There's some good thoughtful stuff going on here, although the film occasionally seems to be being a bit performative in its attempts to encapsulate the entirety of the British Islamic experience. The problem is that all of this isn't really taking the film where the demands of the rom-com genre require it to go. You can almost feel the conventions of the form grappling around the story and forcibly wrenching it into a different shape as the end draws closer.

This sort of thing is always a shame, not least because it's practically the definition of what constitutes melodrama; although to be fair to What's Love Got To Do With It?, it seldom feels particularly melodramatic. Nor does it really feel like knockabout romantic fun for much of its length; I did lean over to the co-spousal unit at one point and whisper 'This is a bit bleak, isn't it?' Now, let's be clear – you have to knock the characters down in order to have any sort of uplifting ending, but it has to be an ending that works and convinces. The one here just seems really contrived and a bit mawkish, with characters abandoning the beliefs and principles they have been vocal about throughout as they are washed away on a wave of sentiment. Whatever the merits of the rest of the film are, the ending simply isn't very good.

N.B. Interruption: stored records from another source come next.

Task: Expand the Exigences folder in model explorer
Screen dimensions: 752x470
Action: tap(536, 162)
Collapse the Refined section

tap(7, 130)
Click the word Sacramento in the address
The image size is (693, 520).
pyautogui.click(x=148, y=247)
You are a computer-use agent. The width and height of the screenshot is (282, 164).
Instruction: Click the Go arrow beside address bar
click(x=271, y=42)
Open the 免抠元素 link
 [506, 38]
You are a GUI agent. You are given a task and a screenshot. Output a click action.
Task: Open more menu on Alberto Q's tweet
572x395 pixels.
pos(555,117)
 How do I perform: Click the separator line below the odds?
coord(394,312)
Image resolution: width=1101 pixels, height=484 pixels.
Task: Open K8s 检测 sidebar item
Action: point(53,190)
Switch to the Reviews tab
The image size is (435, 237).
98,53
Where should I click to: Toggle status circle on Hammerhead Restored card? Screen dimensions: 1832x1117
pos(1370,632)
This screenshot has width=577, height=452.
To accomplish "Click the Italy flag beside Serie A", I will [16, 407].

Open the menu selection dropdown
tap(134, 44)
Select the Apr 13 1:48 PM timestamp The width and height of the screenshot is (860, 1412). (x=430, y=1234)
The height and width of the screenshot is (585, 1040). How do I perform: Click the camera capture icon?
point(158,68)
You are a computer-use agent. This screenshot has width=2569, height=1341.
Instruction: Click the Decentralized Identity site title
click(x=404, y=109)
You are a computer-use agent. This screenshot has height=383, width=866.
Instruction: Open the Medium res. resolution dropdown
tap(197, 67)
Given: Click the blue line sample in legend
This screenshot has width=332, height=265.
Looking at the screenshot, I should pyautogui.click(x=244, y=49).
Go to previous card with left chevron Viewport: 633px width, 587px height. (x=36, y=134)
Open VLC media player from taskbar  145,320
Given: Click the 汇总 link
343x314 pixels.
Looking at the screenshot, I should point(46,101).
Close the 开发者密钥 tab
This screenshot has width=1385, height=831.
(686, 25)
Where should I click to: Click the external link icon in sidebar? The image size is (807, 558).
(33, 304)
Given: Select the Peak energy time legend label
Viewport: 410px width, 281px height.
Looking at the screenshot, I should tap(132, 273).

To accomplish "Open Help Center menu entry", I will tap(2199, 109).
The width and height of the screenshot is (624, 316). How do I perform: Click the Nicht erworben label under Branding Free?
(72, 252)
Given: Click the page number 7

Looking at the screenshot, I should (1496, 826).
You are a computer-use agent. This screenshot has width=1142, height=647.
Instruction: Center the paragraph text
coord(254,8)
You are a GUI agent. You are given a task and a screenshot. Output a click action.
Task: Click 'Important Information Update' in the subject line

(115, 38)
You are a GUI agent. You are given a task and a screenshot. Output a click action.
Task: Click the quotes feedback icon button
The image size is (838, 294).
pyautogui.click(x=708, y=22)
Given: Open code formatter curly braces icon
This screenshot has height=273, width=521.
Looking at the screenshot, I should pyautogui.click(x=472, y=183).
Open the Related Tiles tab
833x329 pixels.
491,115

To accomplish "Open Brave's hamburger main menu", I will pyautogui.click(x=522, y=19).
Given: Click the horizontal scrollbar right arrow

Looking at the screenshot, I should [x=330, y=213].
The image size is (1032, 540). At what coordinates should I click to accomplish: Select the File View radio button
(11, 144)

Of course, part of the problem is that any rom-com-about-Pakistani-culture is necessarily going to draw comparisons with Kumail Nanjiani's The Big Sick, which is really, really good, and also doesn't feature the main white character managing to persuade all their Asian friends that their own traditions are inferior to the western way of doing things. There's some interesting stuff in What's Love Got To Do With It?, and the film is generally well-made and well-acted, but this is a rom-com which is basically crippled by the fact it has to be a rom-com. Either no-one noticed this while the film was in development, or they all thought it didn't matter. Either way, it was a bad call.